5

The dataset can be downloaded from http://archive.ics.uci.edu/ml/machine-learning-databases/wine-quality/

Getting the following error:

formula(formula, data = data) : 
  invalid model formula in ExtractVars

Using the following code:

install.packages("rpart")
library("rpart")

# you'll need to change the following from windows to work on a linux box:
mydata <- read.csv(file="c:/Users/md7968/downloads/winequality-red.csv")

# grow tree 
fit <- rpart(YouSweetBoy ~ "residual sugar" + "citric acid", method = "class", data = mydata

Mind you I've changed the delimiters in the CSV file to commas.

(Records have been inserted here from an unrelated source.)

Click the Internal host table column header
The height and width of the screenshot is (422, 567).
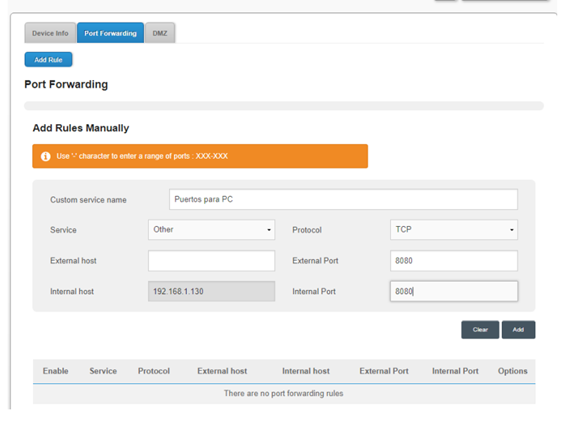306,371
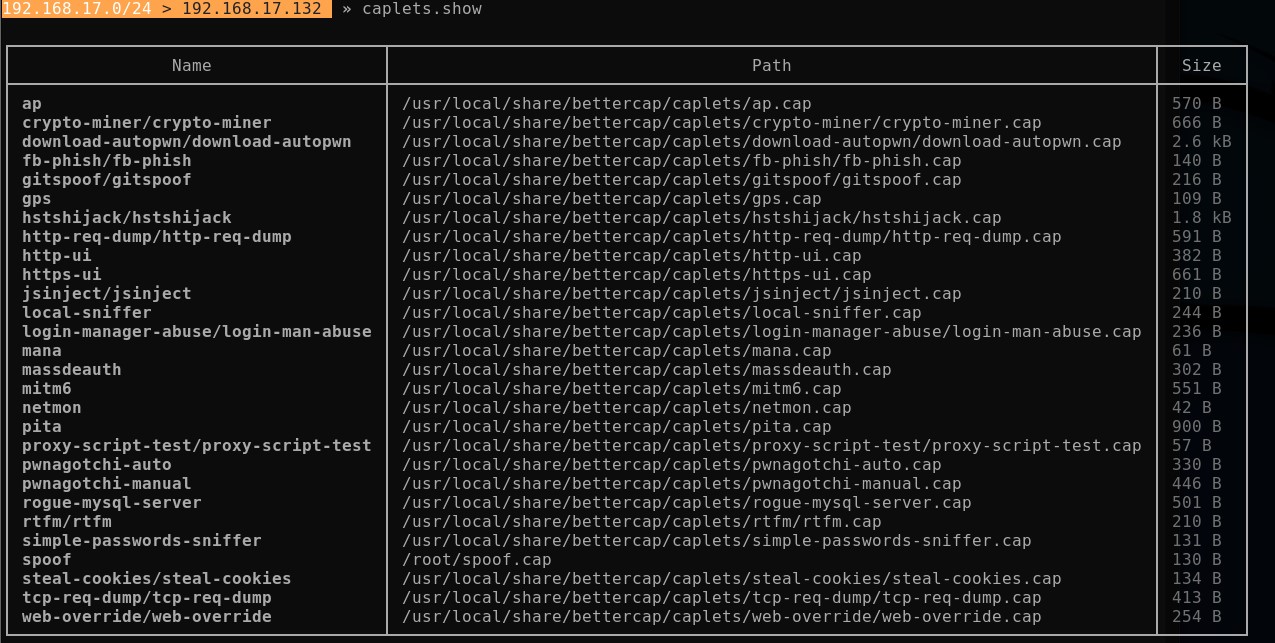Select the massdeauth caplet entry
Screen dimensions: 1275x643
tap(71, 370)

perhaps it's not reading the data correctly. Forgive me, I'm new to R and not a very good programmer.

dgene54
  • 81
  • 1
  • 3
  • 7

3 Answers3

12

Look at names(mydata). When you create a data.frame, read.table() will turn "bad" column names into good ones. You can't (well, shouldn't) have a space in a column name so R changes spaces to periods. Plus, you should never have quoted strings in a formula. Try

fit <- rpart(quality ~ residual.sugar + citric.acid, method = "class", data = mydata)

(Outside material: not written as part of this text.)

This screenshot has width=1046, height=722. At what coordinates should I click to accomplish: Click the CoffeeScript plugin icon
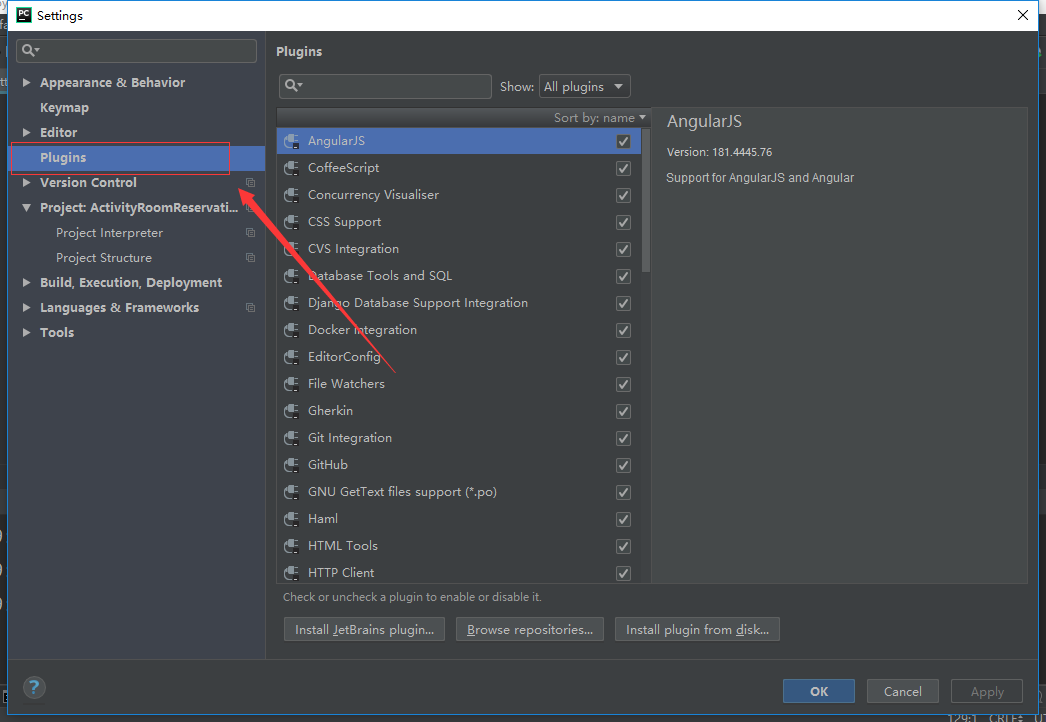coord(292,168)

(I have no idea what "YouSweetBoy" was supposed to be since that wasn't in the dataset so i changed it to "quality").

MrFlick
  • 195,160
  • 17
  • 277
  • 295
  • Thank you so much! However, I ran the code and got the following: Error in eval(expr, envir, enclos) : object 'quality' not found – dgene54 Jan 15 '15 at 16:02
  • 1
    The data set you linked to had a "quality" column. Replace that with whatever you want your response variable to be. – MrFlick Jan 15 '15 at 16:18
  • There was a quality column in the sheet, however, I still get the error. – dgene54 Jan 15 '15 at 19:04
  • 2
    I don't know what to tell you. This works for me `mydata<-read.table("http://archive.ics.uci.edu/ml/machine-learning-databases/wine-quality/winequality-red.csv", sep=";", header=TRUE);rpart(quality ~ residual.sugar + citric.acid, method = "class", data = mydata);` tested with R version 3.1.1 and rpart_4.1-8. – MrFlick Jan 15 '15 at 19:28
  • Thank you so much, that worked! It was probably just my version of CSV messing up. You're a godsend! – dgene54 Jan 15 '15 at 20:42
  • Yes, but sometimes you want spaces in the names, usually when the script output is some document and you want all the graphs to have nice labels. e.g. using `knitr`... @Huiyan Wan's solution works well. – Jiří May 22 '21 at 08:39
3

Removing the space in independent variable names and taking off the quotes made it to work.

Instead of "residual sugar", use residual_sugar

0

Alternatively, wrap your variable names with ``

So

`residual sugar`

This should work:

fit <- rpart(quality ~ `residual sugar` + `citric acid`, method = "class", data = mydata)
Huiyan Wan
  • 1,951
  • 1
  • 8
  • 7